When she was about eight years old, Maya Angelou stopped speaking. She thought her voice had killed a man. For almost six years, she only talked to her older brother, Bailey.
Like Darlena Williams-Burnett, author of Living History, they'd endured a tumultuous childhood in the Jim Crow South. Deep-seated racism exacerbated feelings of being rejected and abandoned by their parents. After getting divorced, they put the children on a train and sent them to live with their paternal grandmother, who they called Momma, in rural Arkansas. Angelou was just three years old.
 they eventually went to live with their mother and her live-in boyfriend, who sexually abused Maya. She testified against him. He was convicted and sentenced to a year and a day in prison but was released later that afternoon. Four days later, he was found beaten to death, likely at the hands of her uncles.
Angelou, who was then seven-and-a-half, worried her words had killed him.
She described her coming-of-age story in what became a critically acclaimed memoir I Know Why the Caged Bird Sings. The book was published in 1969 when Angelou was 41. She knew the weight of an untold story. She also looked at her life and saw its worth.
I Know Why the Caged Bird Sings was Angelou's first book—and best-known work, which not only allowed her to reclaim her voice but also cemented her influential status as a poet, author, and activist. She went on to write six more memoirs, seven children's books, seven plays, two cookbooks and a number of personal essays and poems.

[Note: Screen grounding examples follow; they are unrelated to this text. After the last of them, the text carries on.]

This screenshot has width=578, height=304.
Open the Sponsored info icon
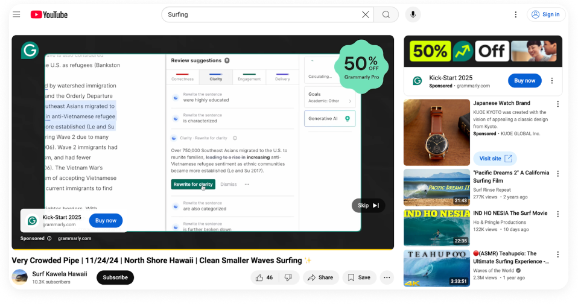coord(49,238)
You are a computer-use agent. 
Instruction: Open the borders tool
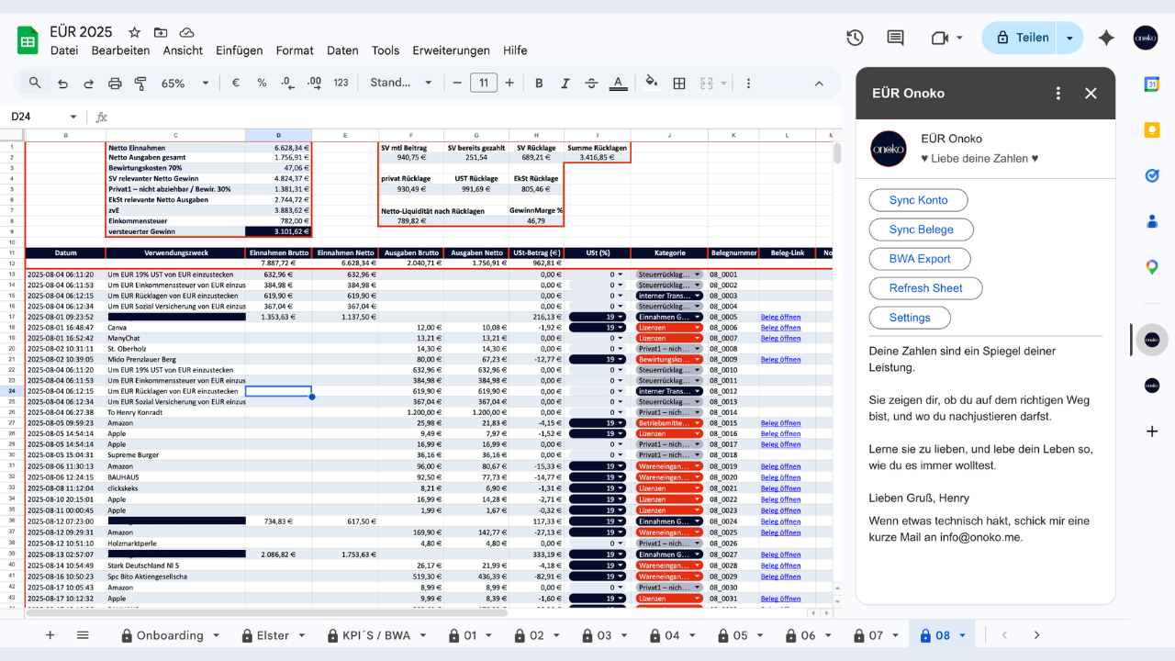point(679,83)
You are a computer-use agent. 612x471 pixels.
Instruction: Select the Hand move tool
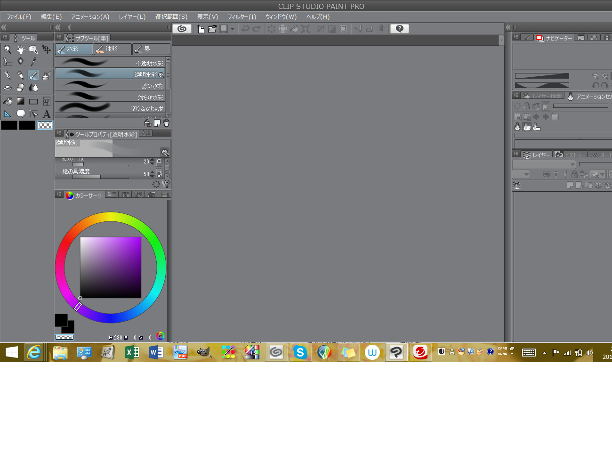click(x=20, y=49)
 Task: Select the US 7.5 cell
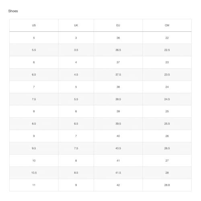coord(34,99)
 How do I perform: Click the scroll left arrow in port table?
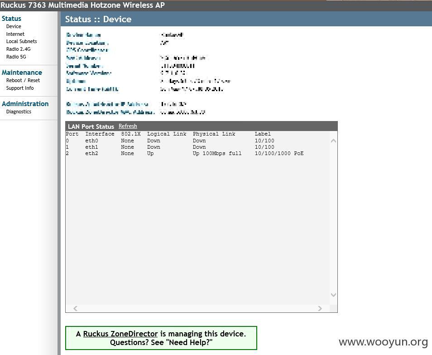tap(76, 308)

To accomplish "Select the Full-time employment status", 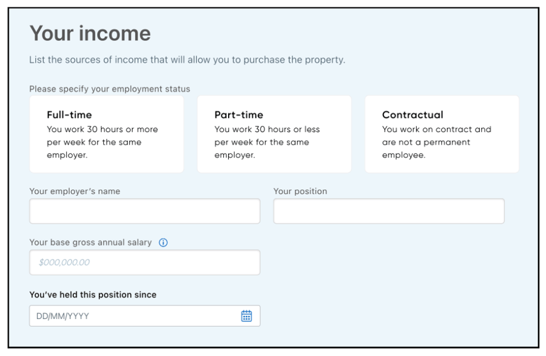I will pos(106,134).
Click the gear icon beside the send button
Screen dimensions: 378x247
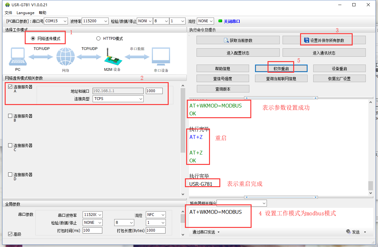point(348,232)
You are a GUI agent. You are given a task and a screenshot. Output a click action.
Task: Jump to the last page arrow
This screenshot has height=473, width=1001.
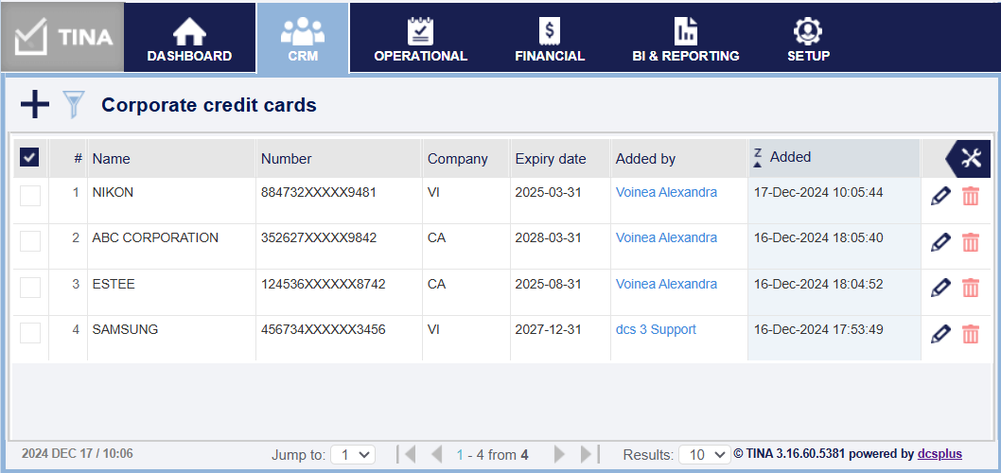589,454
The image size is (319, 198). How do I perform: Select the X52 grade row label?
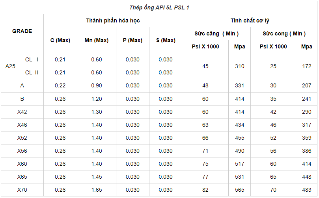(22, 138)
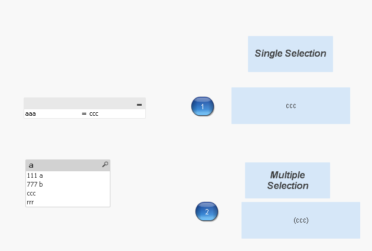The image size is (372, 251).
Task: Click the equals sign in the multi box row
Action: pyautogui.click(x=84, y=113)
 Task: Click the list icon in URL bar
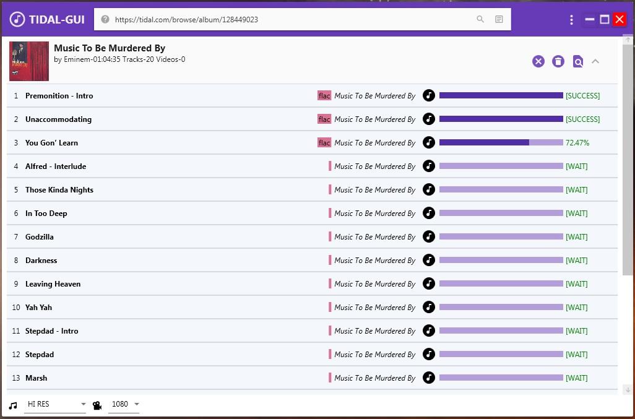click(x=499, y=19)
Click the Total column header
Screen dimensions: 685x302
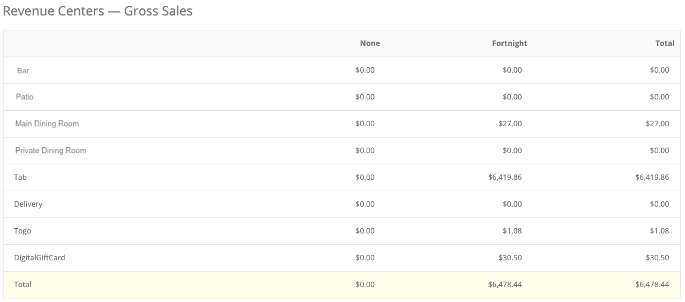click(x=665, y=43)
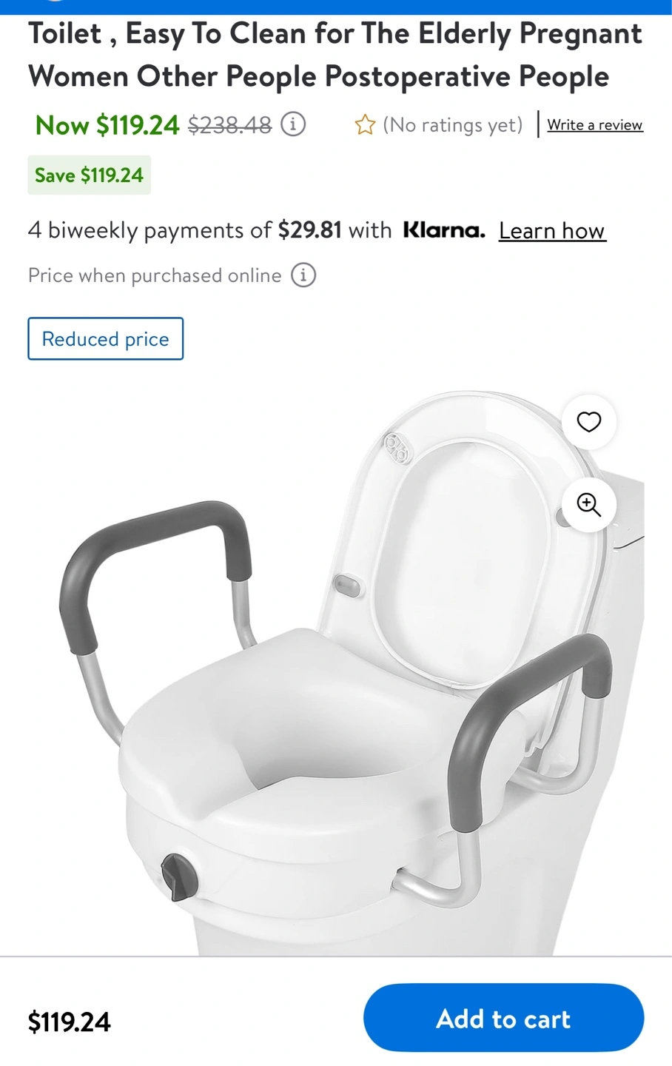
Task: Click the blue header bar at top
Action: tap(336, 7)
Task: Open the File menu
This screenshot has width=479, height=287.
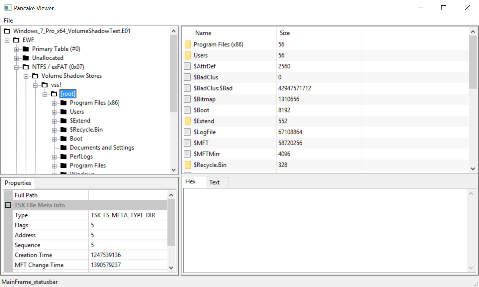Action: pyautogui.click(x=8, y=21)
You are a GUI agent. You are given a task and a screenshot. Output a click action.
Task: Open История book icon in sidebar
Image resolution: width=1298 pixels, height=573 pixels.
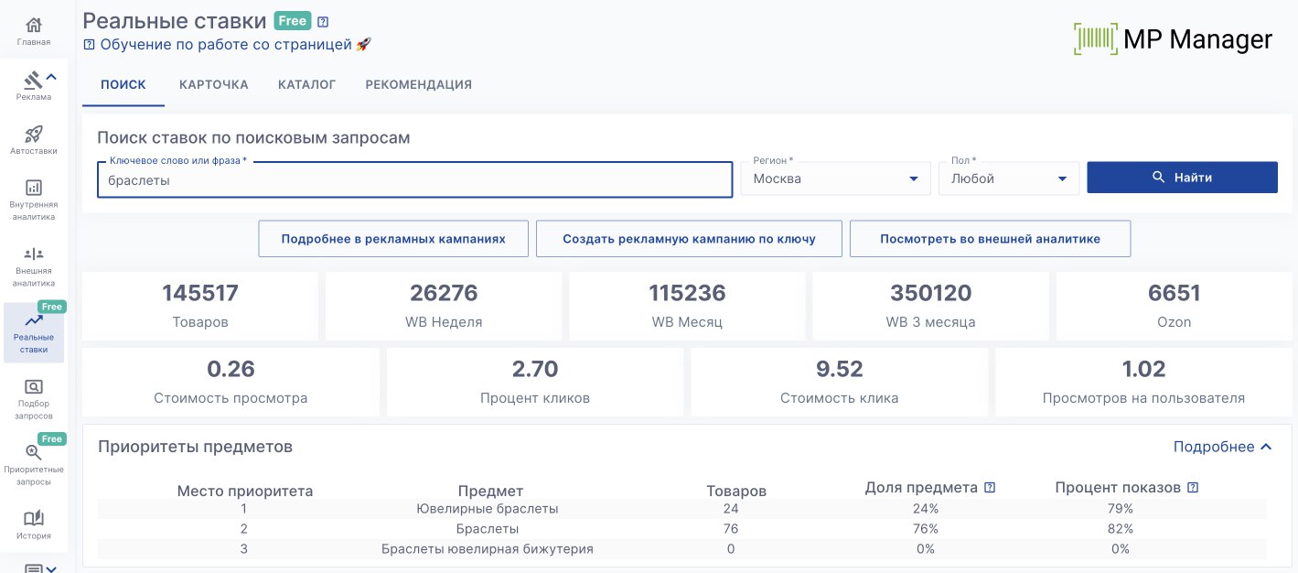(x=34, y=518)
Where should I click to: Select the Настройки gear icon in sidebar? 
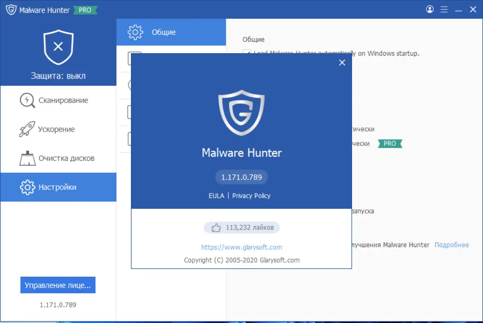point(27,187)
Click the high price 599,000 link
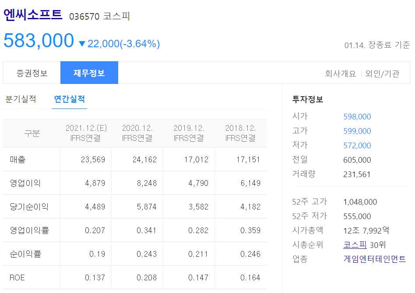 click(356, 131)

Writing her life story helped Angelou transform trauma into triumph. While she's reached a certain level of fame, Angelou certainly isn't the only one to draw lessons from lived experiences. A few years ago, author Sandra Marinella used writing to grieve and heal after a breast cancer diagnosis. In her book, The Story You Need to Tell: Writing to Heal from Trauma, Illness, or Loss, Marinella writes, "In facing our shattered life stories, we must reach deep inside our pain—for it is here that we can break our silence and find our new voice."
It took Angelou a few decades to find her voice—and it was a winding road to get there. At fifteen, Angelou broke barriers to become the first African American streetcar conductor in San Francisco. At sixteen, she hid her pregnancy from her family for eight months and graduated from high school. And that's where her first book ends—at motherhood.
Your story isn't over. It's just beginning. The process of profound reflection is available to you at any time. All of us have the capacity to communicate and create something out of nothing if only we dare to speak up instead of suffering in silence. By committing your thoughts to writing, you have the power to make sense of what's happened in your life, draw meaning from it, and move forward with more insight and understanding. And who knows? Your story may stand to inspire someone else.